주어진 지시 → 아래 데이터에서 "Task: Click the"이 들어 있는 줄부터 시작하여 "Looking at the"가 들어 있는 줄에서 끝나는 부분만, 한 줄을 문자열 하나로 하는 JSON 목록으로 정리하십시오. 빈 줄은 빼십시오.

제공된 데이터 →
##########

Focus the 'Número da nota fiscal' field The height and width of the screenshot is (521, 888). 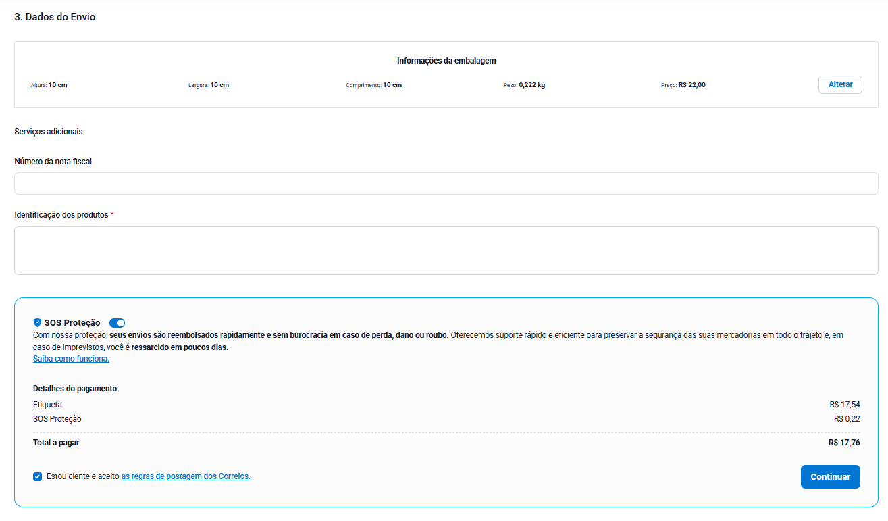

##########

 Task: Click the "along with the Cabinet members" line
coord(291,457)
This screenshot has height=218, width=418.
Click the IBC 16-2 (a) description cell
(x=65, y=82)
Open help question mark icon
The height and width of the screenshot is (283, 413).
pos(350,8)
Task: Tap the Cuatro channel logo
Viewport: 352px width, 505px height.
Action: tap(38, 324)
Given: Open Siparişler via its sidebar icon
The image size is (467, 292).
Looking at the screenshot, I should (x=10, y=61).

##########

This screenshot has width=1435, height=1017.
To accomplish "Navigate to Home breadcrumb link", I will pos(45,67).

##########

결과 →
[
  " Task: Click the \"along with the Cabinet members\" line",
  "coord(291,457)",
  "This screenshot has height=218, width=418.",
  "Click the IBC 16-2 (a) description cell",
  "(x=65, y=82)",
  "Open help question mark icon",
  "The height and width of the screenshot is (283, 413).",
  "pos(350,8)",
  "Task: Tap the Cuatro channel logo",
  "Viewport: 352px width, 505px height.",
  "Action: tap(38, 324)",
  "Given: Open Siparişler via its sidebar icon",
  "The image size is (467, 292).",
  "Looking at the screenshot, I should (x=10, y=61)."
]